### Task prompt
Write the entries again exactly, with no line missing.

### Supplied records
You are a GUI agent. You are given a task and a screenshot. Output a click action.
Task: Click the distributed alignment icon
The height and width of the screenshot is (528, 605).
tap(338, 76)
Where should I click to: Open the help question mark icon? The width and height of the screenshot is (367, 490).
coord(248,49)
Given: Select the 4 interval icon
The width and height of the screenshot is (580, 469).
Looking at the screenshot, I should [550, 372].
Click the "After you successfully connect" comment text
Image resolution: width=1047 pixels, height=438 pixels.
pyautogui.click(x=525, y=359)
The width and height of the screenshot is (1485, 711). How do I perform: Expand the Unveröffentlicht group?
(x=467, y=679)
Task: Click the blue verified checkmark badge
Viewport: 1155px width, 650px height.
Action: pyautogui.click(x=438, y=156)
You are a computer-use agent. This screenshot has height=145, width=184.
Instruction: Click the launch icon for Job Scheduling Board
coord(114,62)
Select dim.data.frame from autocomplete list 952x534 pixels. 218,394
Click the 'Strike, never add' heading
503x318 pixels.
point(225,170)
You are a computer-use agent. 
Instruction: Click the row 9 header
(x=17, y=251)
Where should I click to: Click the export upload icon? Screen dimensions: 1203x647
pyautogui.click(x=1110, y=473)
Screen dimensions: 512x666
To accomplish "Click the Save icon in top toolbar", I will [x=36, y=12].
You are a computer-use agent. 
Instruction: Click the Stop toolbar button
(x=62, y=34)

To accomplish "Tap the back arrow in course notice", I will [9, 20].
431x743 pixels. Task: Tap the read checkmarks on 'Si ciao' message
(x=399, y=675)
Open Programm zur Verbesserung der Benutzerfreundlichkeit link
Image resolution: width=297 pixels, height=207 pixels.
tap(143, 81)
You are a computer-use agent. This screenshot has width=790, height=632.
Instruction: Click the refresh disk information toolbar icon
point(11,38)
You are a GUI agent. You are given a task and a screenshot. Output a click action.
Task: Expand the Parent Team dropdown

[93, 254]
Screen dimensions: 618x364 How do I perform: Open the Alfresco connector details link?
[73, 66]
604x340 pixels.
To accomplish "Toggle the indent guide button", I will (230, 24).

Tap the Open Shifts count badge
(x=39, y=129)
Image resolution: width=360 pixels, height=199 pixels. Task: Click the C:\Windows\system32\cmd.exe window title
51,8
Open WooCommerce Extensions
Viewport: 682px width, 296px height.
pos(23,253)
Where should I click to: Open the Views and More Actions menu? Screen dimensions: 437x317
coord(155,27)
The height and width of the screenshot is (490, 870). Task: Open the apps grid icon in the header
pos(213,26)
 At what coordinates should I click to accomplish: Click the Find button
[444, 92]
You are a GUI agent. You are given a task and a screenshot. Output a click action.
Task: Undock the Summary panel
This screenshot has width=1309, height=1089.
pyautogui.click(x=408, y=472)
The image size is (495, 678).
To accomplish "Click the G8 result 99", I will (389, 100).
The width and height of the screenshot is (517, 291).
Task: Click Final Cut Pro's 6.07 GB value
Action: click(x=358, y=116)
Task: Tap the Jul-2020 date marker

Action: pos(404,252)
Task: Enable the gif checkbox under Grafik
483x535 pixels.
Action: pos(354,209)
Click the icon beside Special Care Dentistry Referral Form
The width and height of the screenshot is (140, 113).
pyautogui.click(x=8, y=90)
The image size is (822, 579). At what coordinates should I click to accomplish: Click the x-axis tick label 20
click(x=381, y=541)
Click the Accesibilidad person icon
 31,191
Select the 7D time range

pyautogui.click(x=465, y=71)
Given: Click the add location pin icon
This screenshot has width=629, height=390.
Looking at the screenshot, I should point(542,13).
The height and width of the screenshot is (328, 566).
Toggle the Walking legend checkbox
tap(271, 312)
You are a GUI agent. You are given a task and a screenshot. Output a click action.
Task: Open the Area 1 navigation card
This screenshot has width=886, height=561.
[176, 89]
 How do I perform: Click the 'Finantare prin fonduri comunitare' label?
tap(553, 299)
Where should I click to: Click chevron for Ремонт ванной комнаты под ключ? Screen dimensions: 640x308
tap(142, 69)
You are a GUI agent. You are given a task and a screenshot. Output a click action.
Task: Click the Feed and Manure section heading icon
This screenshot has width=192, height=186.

### Solution to the exercise
You are a GUI agent. You are given a task and a screenshot. Output a click action.
Task: Click the distributed alignment icon
The height and width of the screenshot is (528, 605).
tap(338, 76)
Where should I click to: Open the help question mark icon? The width and height of the screenshot is (367, 490).
coord(248,49)
Given: Select the 4 interval icon
The width and height of the screenshot is (580, 469).
Looking at the screenshot, I should [550, 372].
Click the "After you successfully connect" comment text
Image resolution: width=1047 pixels, height=438 pixels.
pyautogui.click(x=525, y=359)
The width and height of the screenshot is (1485, 711). How do I perform: Expand the Unveröffentlicht group?
(x=467, y=679)
Task: Click the blue verified checkmark badge
Viewport: 1155px width, 650px height.
Action: pyautogui.click(x=438, y=156)
You are a computer-use agent. This screenshot has height=145, width=184.
Instruction: Click the launch icon for Job Scheduling Board
coord(114,62)
Select dim.data.frame from autocomplete list 952x534 pixels. 218,394
Click the 'Strike, never add' heading
503x318 pixels.
point(225,170)
You are a computer-use agent. 
Instruction: Click the row 9 header
(x=17, y=251)
Where should I click to: Click the export upload icon? Screen dimensions: 1203x647
pyautogui.click(x=1110, y=473)
Screen dimensions: 512x666
To accomplish "Click the Save icon in top toolbar", I will [x=36, y=12].
You are a computer-use agent. 
Instruction: Click the Stop toolbar button
(x=62, y=34)

To accomplish "Tap the back arrow in course notice", I will [9, 20].
431x743 pixels. Task: Tap the read checkmarks on 'Si ciao' message
(x=399, y=675)
Open Programm zur Verbesserung der Benutzerfreundlichkeit link
Image resolution: width=297 pixels, height=207 pixels.
tap(143, 81)
You are a computer-use agent. This screenshot has width=790, height=632.
Instruction: Click the refresh disk information toolbar icon
point(11,38)
You are a GUI agent. You are given a task and a screenshot. Output a click action.
Task: Expand the Parent Team dropdown

[93, 254]
Screen dimensions: 618x364 How do I perform: Open the Alfresco connector details link?
[73, 66]
604x340 pixels.
To accomplish "Toggle the indent guide button", I will (230, 24).

Tap the Open Shifts count badge
(x=39, y=129)
Image resolution: width=360 pixels, height=199 pixels. Task: Click the C:\Windows\system32\cmd.exe window title
51,8
Open WooCommerce Extensions
Viewport: 682px width, 296px height.
pos(23,253)
Where should I click to: Open the Views and More Actions menu? Screen dimensions: 437x317
coord(155,27)
The height and width of the screenshot is (490, 870). Task: Open the apps grid icon in the header
pos(213,26)
 At what coordinates should I click to accomplish: Click the Find button
[444, 92]
You are a GUI agent. You are given a task and a screenshot. Output a click action.
Task: Undock the Summary panel
This screenshot has width=1309, height=1089.
pyautogui.click(x=408, y=472)
The image size is (495, 678).
To accomplish "Click the G8 result 99", I will (389, 100).
The width and height of the screenshot is (517, 291).
Task: Click Final Cut Pro's 6.07 GB value
Action: click(x=358, y=116)
Task: Tap the Jul-2020 date marker

Action: pos(404,252)
Task: Enable the gif checkbox under Grafik
483x535 pixels.
Action: pos(354,209)
Click the icon beside Special Care Dentistry Referral Form
The width and height of the screenshot is (140, 113).
pyautogui.click(x=8, y=90)
The image size is (822, 579). At what coordinates should I click to accomplish: Click the x-axis tick label 20
click(x=381, y=541)
Click the Accesibilidad person icon
 31,191
Select the 7D time range

pyautogui.click(x=465, y=71)
Given: Click the add location pin icon
This screenshot has width=629, height=390.
Looking at the screenshot, I should point(542,13).
The height and width of the screenshot is (328, 566).
Toggle the Walking legend checkbox
tap(271, 312)
You are a GUI agent. You are given a task and a screenshot. Output a click action.
Task: Open the Area 1 navigation card
This screenshot has width=886, height=561.
[176, 89]
 How do I perform: Click the 'Finantare prin fonduri comunitare' label?
tap(553, 299)
Where should I click to: Click chevron for Ремонт ванной комнаты под ключ? Screen dimensions: 640x308
tap(142, 69)
You are a GUI agent. You are given a task and a screenshot. Output a click action.
Task: Click the Feed and Manure section heading icon
This screenshot has width=192, height=186.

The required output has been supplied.